Mumbai: Wait for train home gets longer, touts fleece migrants with promise to hasten the process

“I had to take money from my family at Siddharthnagar to survive in Mumbai for the last 50 days. They had sent me Rs 3,000, most of which I had used up to purchase food. The little that was left was meant for the journey home," says Ramesh Kumar, a migrant worker from UP.

Written by Sadaf Modak | Mumbai | Published: May 18, 2020 5:51:16 am
Migrant workers, train fare, coronavirus lockdown, Mumbai news, indian express news Migrant workers at CSMT in Mumbai wait to board a train to West Bengal on Sunday. (Photo: Nirmal Harindran)

On May 12, Ramesh Kumar, a migrant worker from Siddharthnagar district in Uttar Pradesh, received the call he had been waiting for days — his application form to travel to Lucknow had been processed and that he would be on a train home the next day.
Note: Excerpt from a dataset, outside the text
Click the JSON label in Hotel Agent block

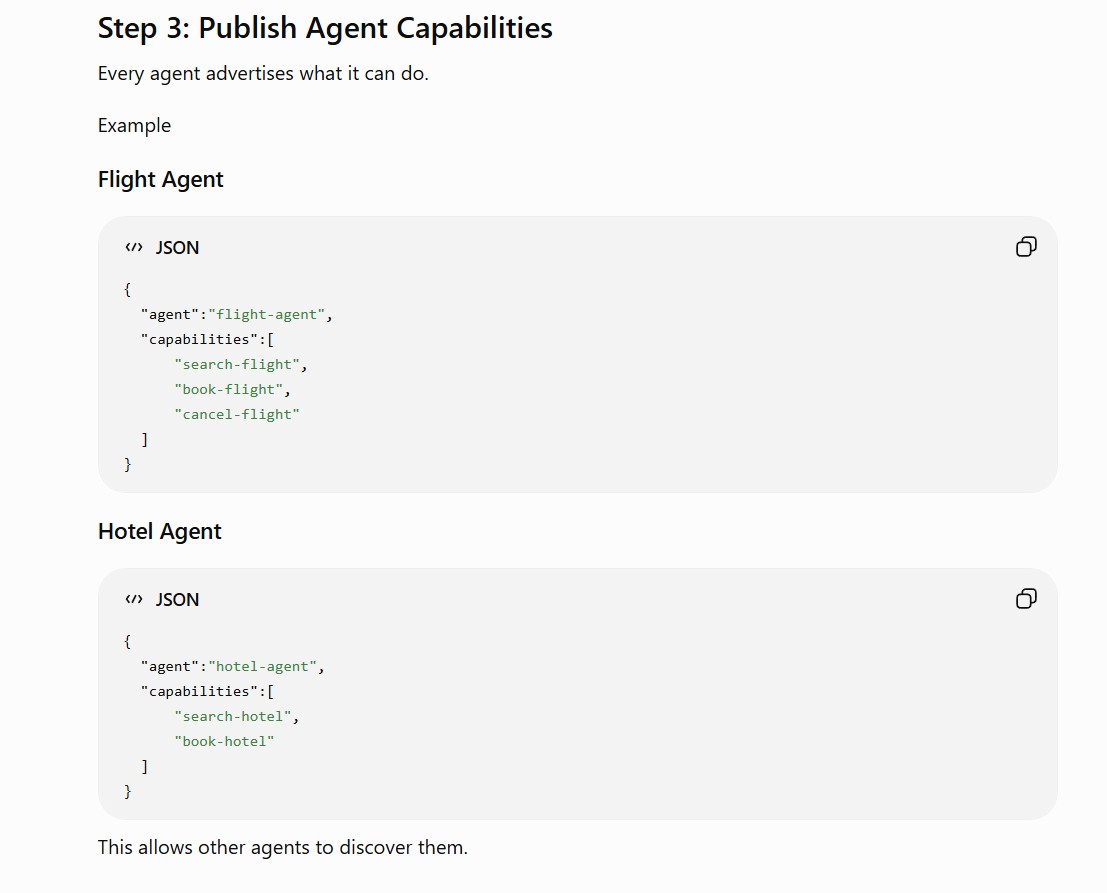click(177, 600)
Along with nine others, the 26-year-old reached the allocated meeting point, an open ground, at Saki Naka sharp at 7 am Wednesday.

Till 5 pm, the group waited patiently as officials called out application form numbers of migrants who would be allowed to board the train, scheduled to leave from CSMT. “Our numbers were not called out. We had been standing in the searing heat for the whole day with our luggage as we were assured that our forms have been processed, but were told to return home as the train was full. Several people, who had serial numbers after ours, however, were taken to the station to board the train,” Kumar, who works in a dye unit at Kajupada, said.

While doing rounds of the police chowki to find the status of his form earlier, Kumar claimed he had been approached by men who said they could facilitate his travel much faster for Rs 500 to Rs 1,000.

“I had to take money from my family at Siddharthnagar to survive in Mumbai for the last 50 days. They had sent me Rs 3,000, most of which I had used up to purchase food. The little that was left was meant for the journey home. I told the man that I had nothing to give him,” Kumar said, adding he has since seen many touts roaming the area, asking workers for money to process their forms. “I do not know if this is why others managed to board the train before me, but even on May 12, I saw many of these men roaming on the ground,” he claimed.

Kumar and his group claimed that they also tried to contact the number from where they had received the call that their forms had been processed to understand what had gone wrong. “We got no response,” Kumar said.

Migrant workers stranded in other parts of the city, too, have claimed to have been approached by touts promising to process travel application forms quickly.

Amit Kumar, a migrant from Bihar stranded at Kherwadi, said he had filled the travel form for a group of 16 men over a week ago. “We were told that we will be informed about the day and time of the train journey. We have been waiting since then. Today, when I went to check at the police chowki, a man approached me saying that if I paid him Rs 1,000, he would put my form for consideration faster,” he said, adding the man also assured to take the group to the railway station at the stipulated time.

“At a time when money is scarce, I was worried that I might be fleeced and so I turned down the offer,” Amit said.

Organisations including, Aajeevika Bureau, which are working with stranded migrants, said that workers in areas including Andheri, Kurla, and Wadala had also informed them about being approached by agents who claimed they would help in giving priority to their forms over others.

Mumbai Police spokesperson, Pranay Ashok, said, “If any such person comes to light, strict legal action will be taken against them.”